* ITEMS:
========================

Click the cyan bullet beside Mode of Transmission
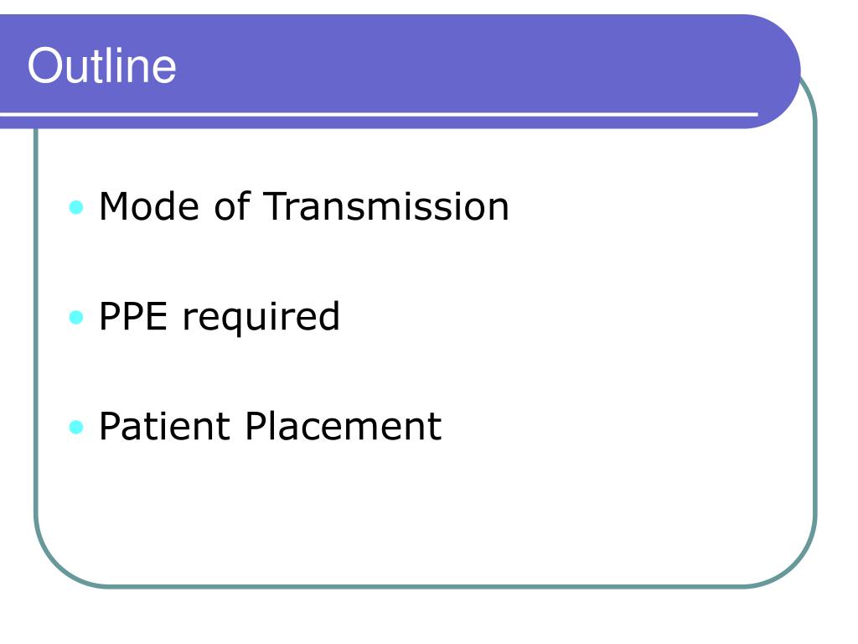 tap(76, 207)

========================

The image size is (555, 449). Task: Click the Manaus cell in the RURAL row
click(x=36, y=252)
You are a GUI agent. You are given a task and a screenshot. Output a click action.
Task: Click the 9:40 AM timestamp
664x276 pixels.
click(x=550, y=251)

========================

* TASK OBJECTIVE: Reproduce the entries between the lines holding "The image size" and "click(x=550, y=251)", inclusive, requests and all, shifting every coordinate in the answers by -128.

* REPLY:
The image size is (555, 449). Task: Click the Manaus cell in the RURAL row
click(x=-92, y=124)
You are a GUI agent. You are given a task and a screenshot. Output a click action.
Task: Click the 9:40 AM timestamp
664x276 pixels.
click(x=422, y=123)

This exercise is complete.